Turkish President Recep Tayyip Erdogan escalated his anti-Israel rhetoric to unprecedented levels Thursday, directly comparing Israeli leadership to Adolf Hitler and warning that those following the Nazi dictator's path will meet the same fate as history's tyrants.
"Those who today are following Hitler's path should not forget that if they continue down this road, their fate will be the same as that of other tyrants throughout history," Erdogan declared in public remarks that mark one of the most inflammatory statements yet from a NATO member state leader regarding Israel.
The comments represent the latest escalation in a sustained campaign of hostile rhetoric from Ankara. Just days earlier, Erdogan warned that Israeli military operations in Syria and Lebanon had reached a point where they now threaten Turkey directly, adding that Israeli aggression poses a danger to the entire world and must be stopped.
"The antisemitic tyrant Erdogan, who is committing genocide against the Kurds, supports the Hamas murderers and is massacring the Kurds," Netanyahu stated, turning Erdogan's accusations back on the Turkish leader.
The exchange comes amid growing alarm in Israeli political circles about Turkey's increasingly aggressive posture. Likud MK Ariel Kalner issued a stark warning Thursday, calling on Israel and the broader Western world to fundamentally reassess their relationship with Ankara.

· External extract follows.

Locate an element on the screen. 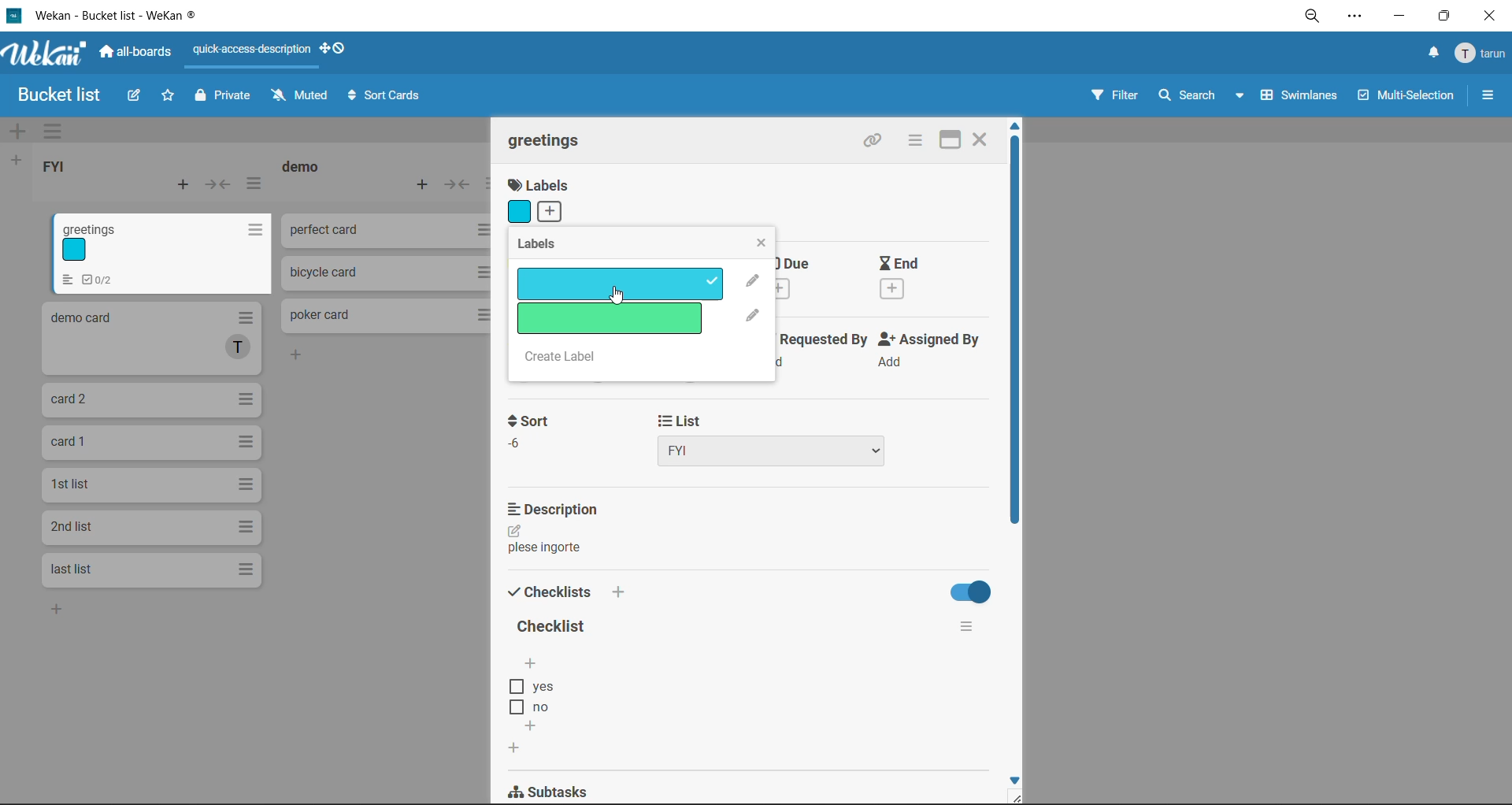  swimlane actions is located at coordinates (53, 132).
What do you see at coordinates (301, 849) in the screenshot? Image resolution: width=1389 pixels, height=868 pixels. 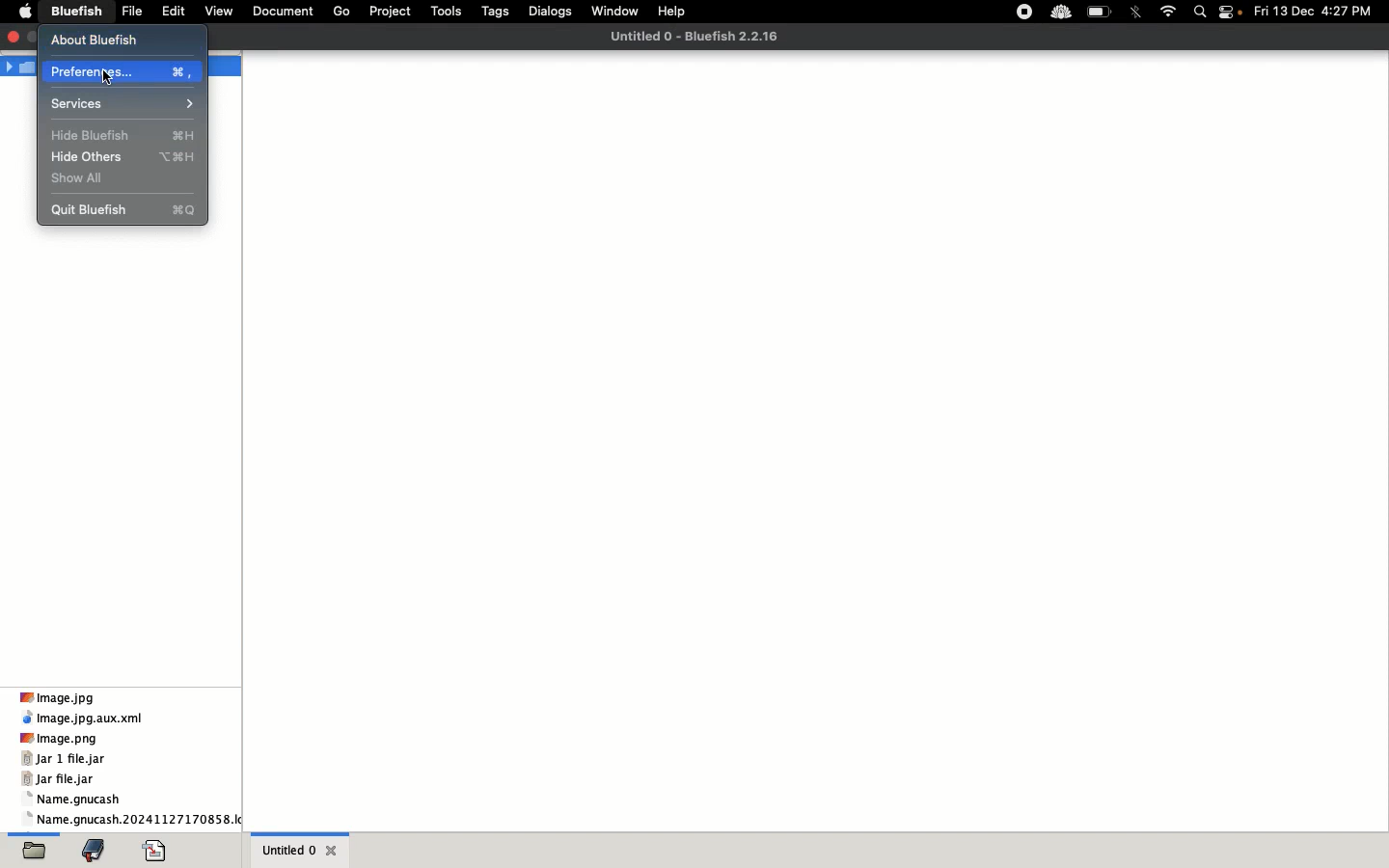 I see `Untitled` at bounding box center [301, 849].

"Right now, the state of Turkey under Erdogan is an enemy state in every sense of the word," Kalner stated during an interview on Radio Galei Israel. The lawmaker went further, arguing that Erdogan harbors ambitions to restore the Islamic Caliphate and that Turkey's Interior Minister recently told party supporters he hoped Jerusalem would one day come under Turkish sovereignty.

Erdogan's Hitler comparison follows a disturbing pattern of similar rhetoric from various quarters. Earlier this year, American commentator Tucker Carlson sparked massive backlash when he suggested Netanyahu's references to the biblical Amalek constituted genocidal rhetoric worse than anything Hitler said on record — a claim that triggered condemnation across the political spectrum for its historical distortion.
The Turkish president's remarks also come as Ankara pursues strategic moves that directly undermine Israeli interests. Gulf sources indicate that Turkey and Saudi Arabia are finalizing agreements on a railway corridor through Syria and Jordan that would bypass Israel entirely, potentially dealing a fatal blow to the India-Middle East-Europe Economic Corridor that was designed to run through Israeli ports.
Kalner warned that the West must wake up to the threat Erdogan poses, not just to Israel but to NATO and Western interests broadly. "The Western world needs to understand that Turkey under Erdogan is not an ally," he said, calling for a fundamental reassessment of Turkey's role in the Atlantic alliance.